Lines drawn on emissions targets
The Government this week set the target of reducing greenhouse gas emissions by 10 - 20 per cent of 1990 levels by 2020. Here's how scientists surveyed by the Science Media Centre responded.
Meanwhile, proposed legislation for a carbon trading scheme was knocked down in the Australian Senate. Reaction from Australian scientists was similarly mixed, a symbol perhaps of how vexing the issue of emissions reduction continues to be.
The Telegraph estimates the potential impact of that carbon defeat on the all-important COP15 discussions in Copenhagen in December. This week's climate discussions in Bonn appear to have been dominated by the complaints of India and China, who accuse rich, develeoped nations of pressuring them into aggressive and in their view inequitable emissions reduction cuts.

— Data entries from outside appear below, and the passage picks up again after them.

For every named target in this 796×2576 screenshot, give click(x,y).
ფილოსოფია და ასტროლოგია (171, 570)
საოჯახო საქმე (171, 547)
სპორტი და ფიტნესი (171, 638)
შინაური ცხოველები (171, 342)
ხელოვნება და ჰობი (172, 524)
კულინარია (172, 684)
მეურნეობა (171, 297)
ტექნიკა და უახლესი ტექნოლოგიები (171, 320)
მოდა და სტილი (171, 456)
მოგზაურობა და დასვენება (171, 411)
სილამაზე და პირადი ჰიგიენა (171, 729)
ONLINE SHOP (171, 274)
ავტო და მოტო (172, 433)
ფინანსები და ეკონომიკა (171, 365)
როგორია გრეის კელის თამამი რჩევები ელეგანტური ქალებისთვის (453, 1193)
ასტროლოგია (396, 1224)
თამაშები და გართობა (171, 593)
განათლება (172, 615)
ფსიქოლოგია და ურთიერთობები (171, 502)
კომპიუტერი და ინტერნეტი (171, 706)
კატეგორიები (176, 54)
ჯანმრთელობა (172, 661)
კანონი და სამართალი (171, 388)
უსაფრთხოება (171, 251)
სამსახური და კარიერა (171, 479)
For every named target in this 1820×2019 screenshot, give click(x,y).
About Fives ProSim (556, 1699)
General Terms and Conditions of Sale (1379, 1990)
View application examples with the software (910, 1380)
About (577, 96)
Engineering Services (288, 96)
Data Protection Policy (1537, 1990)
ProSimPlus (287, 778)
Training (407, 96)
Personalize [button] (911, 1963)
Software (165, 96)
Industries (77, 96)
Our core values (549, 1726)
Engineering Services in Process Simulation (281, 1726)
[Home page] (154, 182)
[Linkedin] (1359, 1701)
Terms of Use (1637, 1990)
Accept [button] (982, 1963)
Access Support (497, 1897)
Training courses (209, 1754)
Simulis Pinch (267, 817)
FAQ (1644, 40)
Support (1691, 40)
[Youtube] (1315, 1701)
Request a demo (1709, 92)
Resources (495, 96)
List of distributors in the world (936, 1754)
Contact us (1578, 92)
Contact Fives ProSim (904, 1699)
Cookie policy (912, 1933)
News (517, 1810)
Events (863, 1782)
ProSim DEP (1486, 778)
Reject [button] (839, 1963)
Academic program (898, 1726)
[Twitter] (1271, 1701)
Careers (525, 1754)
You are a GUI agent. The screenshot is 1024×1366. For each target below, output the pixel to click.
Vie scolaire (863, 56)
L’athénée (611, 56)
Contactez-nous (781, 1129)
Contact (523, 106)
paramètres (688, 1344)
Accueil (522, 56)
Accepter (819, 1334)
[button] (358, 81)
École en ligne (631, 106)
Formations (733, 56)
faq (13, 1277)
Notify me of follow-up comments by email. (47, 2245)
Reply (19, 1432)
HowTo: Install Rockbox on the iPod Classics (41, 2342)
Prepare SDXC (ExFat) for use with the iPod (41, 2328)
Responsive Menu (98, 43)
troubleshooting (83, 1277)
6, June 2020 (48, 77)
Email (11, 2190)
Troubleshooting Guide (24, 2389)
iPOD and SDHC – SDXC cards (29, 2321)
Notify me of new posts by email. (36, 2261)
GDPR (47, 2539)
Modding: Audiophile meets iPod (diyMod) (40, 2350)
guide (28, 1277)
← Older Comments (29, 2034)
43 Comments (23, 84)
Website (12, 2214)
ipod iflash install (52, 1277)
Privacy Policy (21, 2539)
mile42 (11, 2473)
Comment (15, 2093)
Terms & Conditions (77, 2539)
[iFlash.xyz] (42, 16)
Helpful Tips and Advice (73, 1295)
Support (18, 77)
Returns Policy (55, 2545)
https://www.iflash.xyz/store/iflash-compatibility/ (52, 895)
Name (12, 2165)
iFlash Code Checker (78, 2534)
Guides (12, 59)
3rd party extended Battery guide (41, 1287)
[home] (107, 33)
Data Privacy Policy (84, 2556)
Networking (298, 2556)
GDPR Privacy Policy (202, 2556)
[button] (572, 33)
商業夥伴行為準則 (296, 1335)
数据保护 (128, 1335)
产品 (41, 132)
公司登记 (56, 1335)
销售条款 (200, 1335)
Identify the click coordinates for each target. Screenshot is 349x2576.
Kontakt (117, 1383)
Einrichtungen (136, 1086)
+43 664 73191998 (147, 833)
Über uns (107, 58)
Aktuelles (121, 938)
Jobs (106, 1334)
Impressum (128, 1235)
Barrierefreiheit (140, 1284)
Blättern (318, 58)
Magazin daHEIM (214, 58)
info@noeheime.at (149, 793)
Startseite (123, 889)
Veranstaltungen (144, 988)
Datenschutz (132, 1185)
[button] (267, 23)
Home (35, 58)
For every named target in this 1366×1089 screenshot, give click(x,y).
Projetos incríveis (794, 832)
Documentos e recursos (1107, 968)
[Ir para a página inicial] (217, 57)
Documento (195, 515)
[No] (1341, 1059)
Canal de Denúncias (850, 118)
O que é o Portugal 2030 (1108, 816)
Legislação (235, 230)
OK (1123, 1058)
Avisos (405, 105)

Back in New Zealand, the Prime Minister's Chief Science Advisor, Professor Sir Peter Gluckman now has a presence in cyberspace where he has posted an interesting thought piece on climate change.
Sir Peter writes: "The whole matter is compounded by the reality that science cannot provide absolutely precise predictions about a future scenario for which there are no precedents. Action on climate change therefore depends on a set of political decisions that in turn must be made on the current assessment of the science and on the basis of scientific assessment of probability and risk."